There are no other instances of modification of the superlative, which may be due to the “absolute” nature of the superlative. Note, however, that the superlative can be emphasized by morphological means, namely by adding the prefix aller- to the superlative; cf. the primeless examples in (179). However, the form aller-A-st need not be interpreted as a superlative, but can also be used as a non-comparative adjective, denoting not the highest degree, but a very high degree. This use of the form aller-A-st is sometimes called elativus, but since this term is also used for locative case, we will use the term pseudo-superlative. Some examples of this use are given in the primed examples in (179).

179
a. de àlleraardigste jongen (van de klas)
emphatic superlative
  the nicest boy of the group
a'. een allerààrdigste jongen (*van de klas)
pseudo-superlative
  a very.nice boy of the group
b. Jan is het àlleraardigst (van de klas).
emphatic superlative
  Jan is the nicest of the group
b'. Jan is allerààrdigst (*van de klas).
pseudo-superlative
  Jan is very.nice of the group

The emphatic and pseudo-superlatives differ in several ways. First, the attributively used emphatic superlative in (179a) is preceded by the definite article dethe; if this article is replaced by the indefinite article eena, as in (179a'), the adjective is interpreted as a pseudo-superlative. Second, the predicatively used emphatic superlative in (179b) is preceded by the element het; if het is not present, as in (179b'), the adjective is interpreted as a pseudo-superlative. Third, the examples in (179) show that the emphatic superlative can be combined with a comparative van-phrase just like the regular superlative, whereas this is excluded in the case of the pseudo-superlative. Finally, the two forms differ in the placement of the word accent; the emphatic superlative has the word accent on the prefix (àlleraardigst), while the pseudo-superlative has the word accent on the adjective (allerààrdigst).

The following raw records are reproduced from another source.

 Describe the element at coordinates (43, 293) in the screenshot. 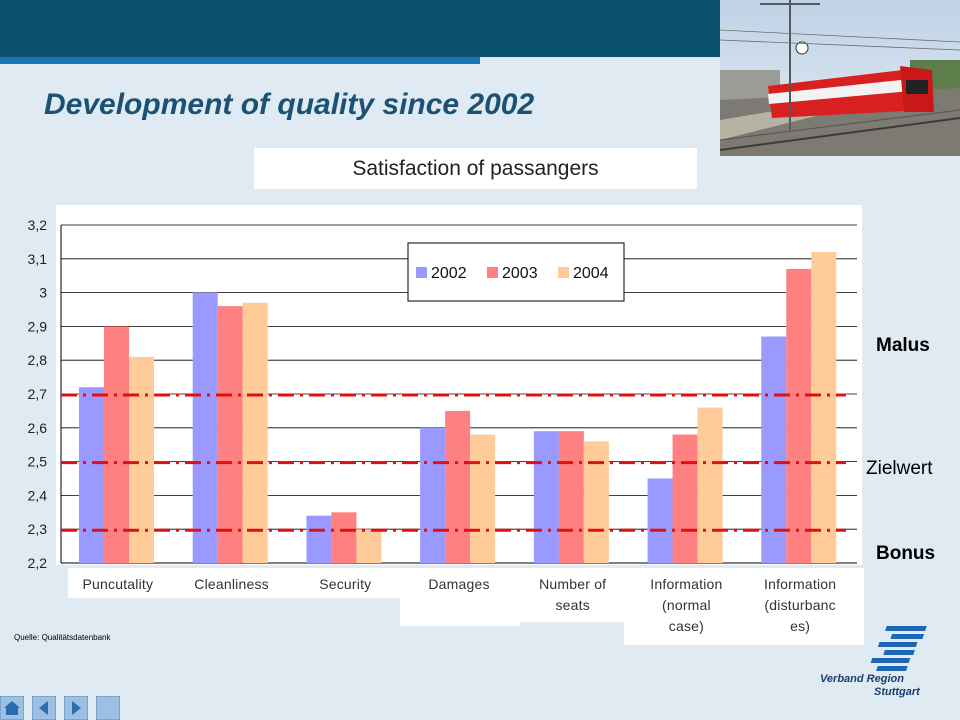

I see `y-tick-label: 3` at that location.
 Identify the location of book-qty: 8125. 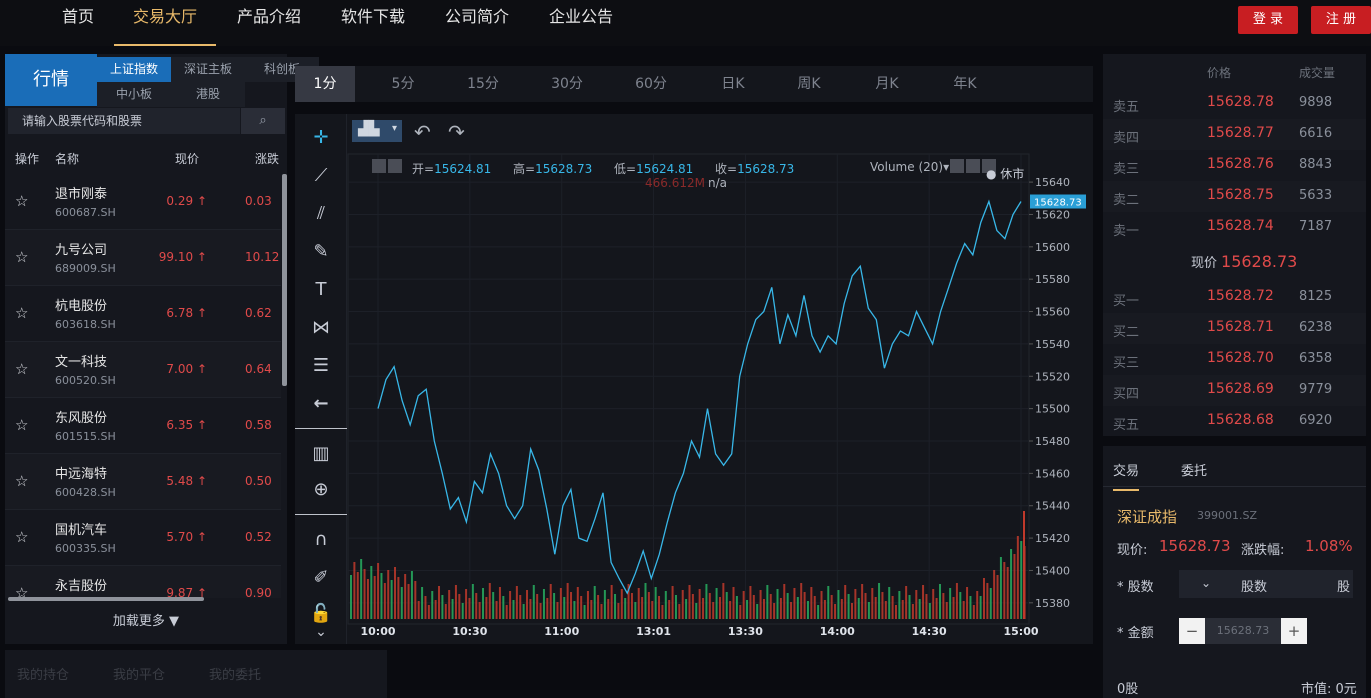
(1316, 296).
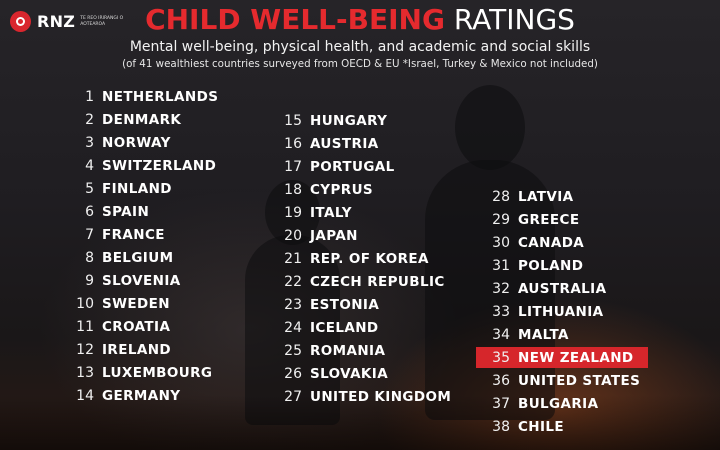 The height and width of the screenshot is (450, 720). I want to click on country-name: CHILE, so click(542, 426).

The superlative form best can also occur as a pseudo-superlative without the prefix aller-. For some cases, see the primeless examples in (180); again, the adjective does not express the highest degree, but a very high degree of some property, which in this case is partly contextually determined. Note that the pseudo-superlative best differs from the true superlative het best in that it cannot be used as a complementive; cf. the primed examples in (180).

180
a. een beste kerel
  a very.nice chap
b. een beste wijn
  a very.good wine
a'. * Peter is best.
  Peter is very.nice
b'. ?? Deze wijn is best.
  this wine is very.good
a''. Peter is het best.
  Peter is the best
b''. Deze wijn is het best.
  this wine is the best

Although the primeless examples (180) may sound a bit old-fashioned, the pseudo-superlative best is often used in e.g. the salutation of letters: beste Jandear Jan.